İstatistiksel Arbitraj Piyasaları Nasıl Etkiler
İstatistiksel arbitraj, piyasalardaki günlük likiditenin çoğunun sağlanmasında hayati bir rol oynamaktadır. Büyük blok yatırımcılarının işlemlerini piyasa fiyatlarını önemli ölçüde etkilemeden yapmasını sağlarken, Amerikan mevduat makbuzları (ADR) gibi konularda oynaklıkları ana hisse senetleriyle daha yakından ilişkilendirerek azaltmaktadır.

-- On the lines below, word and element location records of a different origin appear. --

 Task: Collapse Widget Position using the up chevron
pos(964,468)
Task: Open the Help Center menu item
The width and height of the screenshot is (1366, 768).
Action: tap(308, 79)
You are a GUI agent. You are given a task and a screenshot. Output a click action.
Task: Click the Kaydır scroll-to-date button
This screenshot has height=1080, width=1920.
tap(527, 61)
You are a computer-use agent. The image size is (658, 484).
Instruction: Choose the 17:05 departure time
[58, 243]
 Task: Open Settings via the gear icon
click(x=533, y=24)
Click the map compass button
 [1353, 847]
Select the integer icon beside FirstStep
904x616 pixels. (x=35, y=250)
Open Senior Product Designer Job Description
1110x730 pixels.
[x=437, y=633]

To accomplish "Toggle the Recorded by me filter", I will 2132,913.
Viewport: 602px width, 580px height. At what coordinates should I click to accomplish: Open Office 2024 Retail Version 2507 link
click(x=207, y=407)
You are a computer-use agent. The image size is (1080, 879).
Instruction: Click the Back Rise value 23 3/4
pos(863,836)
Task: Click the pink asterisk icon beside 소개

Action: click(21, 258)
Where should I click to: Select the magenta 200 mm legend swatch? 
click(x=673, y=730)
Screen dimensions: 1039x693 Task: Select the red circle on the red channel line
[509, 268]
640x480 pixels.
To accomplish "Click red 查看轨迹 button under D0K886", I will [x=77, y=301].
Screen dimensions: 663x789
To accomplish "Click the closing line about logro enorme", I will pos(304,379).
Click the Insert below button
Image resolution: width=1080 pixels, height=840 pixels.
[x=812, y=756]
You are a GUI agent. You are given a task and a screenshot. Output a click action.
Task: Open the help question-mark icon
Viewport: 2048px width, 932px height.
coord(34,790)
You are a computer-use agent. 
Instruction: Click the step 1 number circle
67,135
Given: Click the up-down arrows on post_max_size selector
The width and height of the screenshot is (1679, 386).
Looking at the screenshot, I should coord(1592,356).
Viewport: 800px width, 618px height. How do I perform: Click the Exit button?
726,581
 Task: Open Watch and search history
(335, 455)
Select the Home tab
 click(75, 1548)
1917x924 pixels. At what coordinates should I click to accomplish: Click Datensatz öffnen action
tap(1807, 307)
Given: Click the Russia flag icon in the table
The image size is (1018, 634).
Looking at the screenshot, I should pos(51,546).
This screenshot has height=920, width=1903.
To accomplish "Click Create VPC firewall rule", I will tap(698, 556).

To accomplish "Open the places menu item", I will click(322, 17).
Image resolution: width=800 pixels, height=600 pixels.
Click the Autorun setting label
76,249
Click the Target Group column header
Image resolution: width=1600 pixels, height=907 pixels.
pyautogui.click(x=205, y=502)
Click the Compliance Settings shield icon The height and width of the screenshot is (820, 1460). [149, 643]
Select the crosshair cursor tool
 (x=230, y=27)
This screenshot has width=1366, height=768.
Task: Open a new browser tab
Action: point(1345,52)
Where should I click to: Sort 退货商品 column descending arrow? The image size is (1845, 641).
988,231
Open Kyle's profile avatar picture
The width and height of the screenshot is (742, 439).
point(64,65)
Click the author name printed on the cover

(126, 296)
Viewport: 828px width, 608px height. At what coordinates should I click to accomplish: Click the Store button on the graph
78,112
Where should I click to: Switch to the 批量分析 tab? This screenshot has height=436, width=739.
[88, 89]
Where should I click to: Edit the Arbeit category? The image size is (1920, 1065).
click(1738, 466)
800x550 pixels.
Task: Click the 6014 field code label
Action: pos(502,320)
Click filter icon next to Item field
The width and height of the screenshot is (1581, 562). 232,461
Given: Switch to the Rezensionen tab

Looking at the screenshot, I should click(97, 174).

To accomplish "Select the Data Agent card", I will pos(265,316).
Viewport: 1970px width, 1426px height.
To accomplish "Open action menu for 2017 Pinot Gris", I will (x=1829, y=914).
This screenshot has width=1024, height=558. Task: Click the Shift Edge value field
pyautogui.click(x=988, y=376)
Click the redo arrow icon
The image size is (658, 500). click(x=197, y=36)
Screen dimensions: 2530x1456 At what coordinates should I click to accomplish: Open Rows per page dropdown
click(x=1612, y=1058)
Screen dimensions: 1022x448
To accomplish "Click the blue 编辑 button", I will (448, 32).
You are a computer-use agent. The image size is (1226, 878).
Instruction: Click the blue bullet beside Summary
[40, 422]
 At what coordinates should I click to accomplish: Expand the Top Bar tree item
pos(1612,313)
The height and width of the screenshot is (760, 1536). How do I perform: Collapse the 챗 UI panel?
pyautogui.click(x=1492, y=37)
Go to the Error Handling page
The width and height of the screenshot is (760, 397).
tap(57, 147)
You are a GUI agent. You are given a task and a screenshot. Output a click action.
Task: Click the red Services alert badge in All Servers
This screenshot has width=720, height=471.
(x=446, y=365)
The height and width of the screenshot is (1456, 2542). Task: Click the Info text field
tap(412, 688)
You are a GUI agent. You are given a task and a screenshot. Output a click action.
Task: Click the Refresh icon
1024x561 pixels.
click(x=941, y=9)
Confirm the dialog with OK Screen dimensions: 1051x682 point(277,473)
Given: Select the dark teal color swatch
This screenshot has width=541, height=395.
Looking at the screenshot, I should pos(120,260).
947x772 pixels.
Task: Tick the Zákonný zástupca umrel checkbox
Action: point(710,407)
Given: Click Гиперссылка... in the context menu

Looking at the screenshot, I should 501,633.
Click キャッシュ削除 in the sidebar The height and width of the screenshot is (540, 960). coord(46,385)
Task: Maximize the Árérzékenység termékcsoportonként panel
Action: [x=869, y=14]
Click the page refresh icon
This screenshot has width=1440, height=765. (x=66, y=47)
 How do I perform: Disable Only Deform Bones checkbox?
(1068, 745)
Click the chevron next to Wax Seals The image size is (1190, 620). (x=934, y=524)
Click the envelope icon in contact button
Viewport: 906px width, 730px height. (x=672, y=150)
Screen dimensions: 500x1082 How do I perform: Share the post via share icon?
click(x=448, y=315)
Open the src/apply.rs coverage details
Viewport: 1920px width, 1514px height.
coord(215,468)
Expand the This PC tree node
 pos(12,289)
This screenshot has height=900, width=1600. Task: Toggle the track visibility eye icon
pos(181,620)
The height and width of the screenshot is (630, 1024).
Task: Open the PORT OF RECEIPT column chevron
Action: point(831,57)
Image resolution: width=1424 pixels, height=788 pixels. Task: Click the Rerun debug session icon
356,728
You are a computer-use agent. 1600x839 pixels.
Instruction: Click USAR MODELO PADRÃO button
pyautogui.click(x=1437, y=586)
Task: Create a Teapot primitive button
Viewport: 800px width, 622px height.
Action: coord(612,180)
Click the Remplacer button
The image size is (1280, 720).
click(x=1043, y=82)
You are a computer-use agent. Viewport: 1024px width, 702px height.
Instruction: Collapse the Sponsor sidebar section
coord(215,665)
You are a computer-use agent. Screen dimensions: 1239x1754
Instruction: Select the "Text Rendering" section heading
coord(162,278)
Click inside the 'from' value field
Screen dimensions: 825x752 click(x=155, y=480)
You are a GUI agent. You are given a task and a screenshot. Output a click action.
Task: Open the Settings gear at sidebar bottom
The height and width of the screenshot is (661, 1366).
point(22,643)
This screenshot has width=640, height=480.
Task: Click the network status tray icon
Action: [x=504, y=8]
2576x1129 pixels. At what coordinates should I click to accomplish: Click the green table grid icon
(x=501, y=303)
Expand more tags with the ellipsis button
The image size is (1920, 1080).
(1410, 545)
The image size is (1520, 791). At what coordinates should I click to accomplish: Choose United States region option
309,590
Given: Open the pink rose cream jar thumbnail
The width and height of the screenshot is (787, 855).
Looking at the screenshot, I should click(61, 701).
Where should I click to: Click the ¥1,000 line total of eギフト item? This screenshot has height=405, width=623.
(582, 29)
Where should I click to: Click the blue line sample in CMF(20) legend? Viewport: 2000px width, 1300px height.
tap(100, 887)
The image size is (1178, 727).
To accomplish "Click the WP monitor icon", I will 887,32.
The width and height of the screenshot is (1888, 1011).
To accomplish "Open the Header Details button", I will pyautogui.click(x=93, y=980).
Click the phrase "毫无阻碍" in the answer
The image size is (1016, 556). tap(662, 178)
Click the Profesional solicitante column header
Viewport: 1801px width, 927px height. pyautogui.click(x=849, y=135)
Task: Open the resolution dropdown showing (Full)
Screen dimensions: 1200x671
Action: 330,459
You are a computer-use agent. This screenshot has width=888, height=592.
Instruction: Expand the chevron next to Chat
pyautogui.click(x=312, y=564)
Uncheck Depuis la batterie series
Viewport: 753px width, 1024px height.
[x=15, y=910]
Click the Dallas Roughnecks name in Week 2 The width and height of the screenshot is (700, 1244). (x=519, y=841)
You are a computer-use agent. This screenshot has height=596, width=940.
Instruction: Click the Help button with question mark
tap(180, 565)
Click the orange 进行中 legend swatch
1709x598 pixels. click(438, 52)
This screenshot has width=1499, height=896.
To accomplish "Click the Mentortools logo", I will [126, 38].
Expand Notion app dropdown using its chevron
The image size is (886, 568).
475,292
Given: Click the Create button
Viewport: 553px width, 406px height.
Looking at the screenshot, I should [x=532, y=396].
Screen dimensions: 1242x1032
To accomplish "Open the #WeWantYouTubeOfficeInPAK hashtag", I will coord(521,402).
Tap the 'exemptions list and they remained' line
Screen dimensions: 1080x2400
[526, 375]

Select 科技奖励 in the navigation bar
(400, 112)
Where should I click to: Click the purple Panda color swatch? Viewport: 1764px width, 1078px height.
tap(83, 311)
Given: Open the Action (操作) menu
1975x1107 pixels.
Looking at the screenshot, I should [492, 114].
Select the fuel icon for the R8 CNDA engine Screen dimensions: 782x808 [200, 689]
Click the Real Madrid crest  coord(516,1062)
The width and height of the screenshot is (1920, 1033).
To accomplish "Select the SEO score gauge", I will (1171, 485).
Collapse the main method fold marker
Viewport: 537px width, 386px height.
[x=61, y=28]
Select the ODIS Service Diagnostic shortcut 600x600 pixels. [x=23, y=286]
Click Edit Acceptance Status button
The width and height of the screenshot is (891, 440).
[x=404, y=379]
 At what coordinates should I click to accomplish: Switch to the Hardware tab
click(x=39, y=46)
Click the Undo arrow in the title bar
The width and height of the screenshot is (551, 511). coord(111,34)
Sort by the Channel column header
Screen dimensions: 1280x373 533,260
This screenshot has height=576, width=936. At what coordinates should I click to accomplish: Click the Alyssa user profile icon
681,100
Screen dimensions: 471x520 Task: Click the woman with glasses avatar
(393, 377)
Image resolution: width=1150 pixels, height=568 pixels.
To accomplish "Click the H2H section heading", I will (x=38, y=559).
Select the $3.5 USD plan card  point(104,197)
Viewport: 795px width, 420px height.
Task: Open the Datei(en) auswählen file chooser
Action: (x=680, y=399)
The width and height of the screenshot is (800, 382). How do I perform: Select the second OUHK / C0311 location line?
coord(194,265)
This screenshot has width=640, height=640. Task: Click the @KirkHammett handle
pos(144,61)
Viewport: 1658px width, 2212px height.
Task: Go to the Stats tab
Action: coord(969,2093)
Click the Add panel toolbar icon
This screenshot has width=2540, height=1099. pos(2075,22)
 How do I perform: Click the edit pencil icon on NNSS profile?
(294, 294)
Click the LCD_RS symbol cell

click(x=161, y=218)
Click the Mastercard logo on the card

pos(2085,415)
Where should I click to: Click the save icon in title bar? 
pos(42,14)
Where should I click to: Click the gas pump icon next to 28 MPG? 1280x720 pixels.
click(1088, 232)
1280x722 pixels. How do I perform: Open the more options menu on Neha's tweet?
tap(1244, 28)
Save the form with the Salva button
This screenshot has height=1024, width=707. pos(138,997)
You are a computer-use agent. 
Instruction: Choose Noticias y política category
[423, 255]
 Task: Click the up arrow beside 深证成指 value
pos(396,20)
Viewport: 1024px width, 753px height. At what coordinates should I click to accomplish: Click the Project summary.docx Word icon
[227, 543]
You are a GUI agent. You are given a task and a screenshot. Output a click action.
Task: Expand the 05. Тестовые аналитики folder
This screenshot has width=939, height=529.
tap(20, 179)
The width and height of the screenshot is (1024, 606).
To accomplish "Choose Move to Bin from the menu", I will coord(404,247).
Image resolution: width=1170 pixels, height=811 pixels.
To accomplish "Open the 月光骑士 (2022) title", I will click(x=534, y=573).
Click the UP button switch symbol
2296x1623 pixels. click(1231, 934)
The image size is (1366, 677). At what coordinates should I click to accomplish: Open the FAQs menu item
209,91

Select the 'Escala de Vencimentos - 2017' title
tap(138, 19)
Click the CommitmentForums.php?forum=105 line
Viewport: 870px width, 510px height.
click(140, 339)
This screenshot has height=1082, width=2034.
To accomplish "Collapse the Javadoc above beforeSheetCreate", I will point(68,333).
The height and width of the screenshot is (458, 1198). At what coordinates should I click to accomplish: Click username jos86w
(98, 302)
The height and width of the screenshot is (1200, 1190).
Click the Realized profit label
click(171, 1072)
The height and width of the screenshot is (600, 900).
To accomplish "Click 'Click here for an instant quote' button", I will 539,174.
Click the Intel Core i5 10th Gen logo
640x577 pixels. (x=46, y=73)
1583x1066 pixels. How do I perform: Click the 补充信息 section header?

Bununla birlikte, istatistiksel arbitraj da bazı büyük sorunlara neden olmuştur. Uzun Vadeli Sermaye Yönetimi'nin (LTCM) 1998'de çöküşü piyasayı harabeye terk etti. Bu küçük fiyat sapmalarından kar elde etmek için önemli bir kaldıraç almak gerekir. Ayrıca, bu işlemler otomatik olduğundan, yerleşik güvenlik önlemleri vardır. LTCM'nin durumunda bu, aşağı doğru bir hareketle tasfiye edileceği anlamına geliyordu; sorun şu ki, LTCM'nin tasfiye emirleri sadece korkunç bir döngüde daha sonradan devlet müdahalesiyle sona erecek daha fazla satış emri tetiklemişti. Unutmayın, çoğu borsa çöküşü likidite ve kaldıraç sorunlarından kaynaklanmaktadır - istatistiksel arbitrajların faaliyet gösterdiği alan.
Alt çizgi
İstatistiksel arbitraj, 1990'lardan beri popülaritesinde biraz azalmasına rağmen, şimdiye kadar geliştirilen en etkili ticaret stratejilerinden biridir. Bugün, çoğu istatistiksel arbitraj, sinir ağları ve istatistiksel modellerin bir kombinasyonu kullanılarak yüksek frekanslı ticaret yoluyla yürütülmektedir. Bu stratejiler sadece likidite sağlamakla kalmaz, aynı zamanda geçmişte LTCM gibi firmalarda gördüğümüz büyük kazalardan da büyük ölçüde sorumludur. Likidite ve kaldıraç sorunları birleştirildiği sürece, bu stratejiyi ortak yatırımcı için bile fark edilmeye değer hale getirmeye devam edecektir.